Ecuador opted for a banker who promises to perfect the neoliberal system.

In Ecuador, close to 12 million voters were called to vote in the second round to elect their new President of the Republic from two options: Guillermo Lasso, a neoliberal banker, and Andres Arauz, of progressive tendency, who promised to resume what Rafael Correa had undertaken when he was in government.

After an electoral campaign tainted with lies, slander campaigns among the candidates, and the call for a null vote by the presidential candidate of Pachakutik, who came third in the first round, Ecuadorians opted for the banker Lasso.

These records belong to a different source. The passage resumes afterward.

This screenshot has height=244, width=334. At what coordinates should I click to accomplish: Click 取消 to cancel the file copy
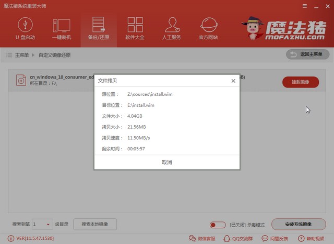(167, 162)
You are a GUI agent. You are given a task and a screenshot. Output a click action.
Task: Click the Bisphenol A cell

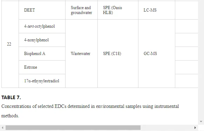42,54
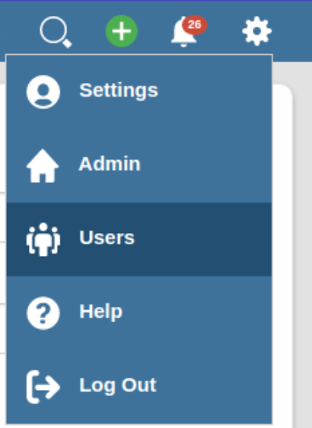Open notifications bell icon
The width and height of the screenshot is (312, 428).
click(183, 34)
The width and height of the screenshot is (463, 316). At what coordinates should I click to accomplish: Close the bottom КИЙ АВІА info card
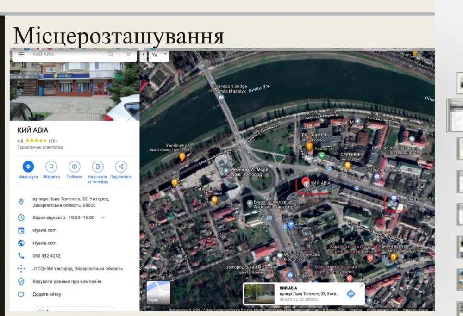point(362,285)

Guillermo Lasso promises to stabilize and boost the country’s shattered economy by removing the legal barriers that still prevented Lenin Moreno from fully privatizing the country. The dreaded and long-delayed “economic package” will become a reality in Ecuador. The majority of voters opted for this path.

The political attitude of the leaders of indigenous movements, who on several occasions dismissed the president, but were unable to form an indigenous government, was shameful and instructive for the region. The Pachakutik party, created by the indigenous movement CONAIE, after coming in third place, with its call for a null vote, confused its voters and ended up supporting the triumph of the banker Lasso.

We will see what the attitude of the indigenous organizations will be with their irresponsible leaders, faced with the imminent announcement of the economic package and the strengthening of the neoliberal system.

Bolivia confirms its plural democratic vocation

Santos Quispe, son of “El Mallku”, unofficially elected Governor of La Paz. Bolivia. Internet

After the coup d’état, and almost a year of the de facto government of Jeanine Áñez, Bolivia has already experienced three electoral processes, despite the pandemic.

Last March 7, more than 7 million voters were summoned to the polls to elect 9 governors and 336 mayors. Of those 9 governors, 4 failed to obtain an absolute majority or to win by 10 points over their contender. Therefore, for Sunday, April 11, in the departments of Tarija, Pando, Chuquisaca and La Paz, a second round of elections was called.

According to unofficial results, the ruling Movement Towards Socialism (MAS) lost in the 4 departments, especially in La Paz, seat of government (with the largest number of voters). If these results are confirmed, MAS would only have 3 of the 9 regional governments.

With these results, Bolivia reaffirms its participatory democratic vocation, despite the coup d’état and the pandemic, but disagrees with the verticalist/unconsultative attitude of the leaders of the governing party, especially former President Evo Morales. “Evito has to rethink his decisions”, says one of the communicators of the social movements consulted in Bolivia.

Lessons from the electoral results of Peru, Ecuador and Bolivia

The Abya Yala electorate, with its democratic behavior on April 11, shows us that even in times of pandemic it is possible to go to the polls, overcoming fear, with precautionary measures.

From Peru, the electorate shows us that the electoral political centralism digested/decided from Lima is not an insurmountable divine sentence. It is even possible to defeat at the ballot box, from the deep Abya Yala, the growing army of influencers financed by the oligarchies in social networks and traditional media.

Bolivia reminds us that defeating the coup d’état and returning to power was not only the result of the “political phenomenon” of Evo Morales. Even our beloved comrades can and should be punished from the ballot box when they do not listen or do not obey the people in their decisions. Evo Morales must understand this.

From Ecuador, the voters, despite the fact that they put the noose around their necks, tell us that the progressive tendencies in Abya Yala are and will be the fruit of constant work. Organize, communicate, train, mobilize, articulate, to create plurinational power. Neoliberalism cannot be defeated at the ballot box solely by broadcasting the achievements of past glories, however recent they may be.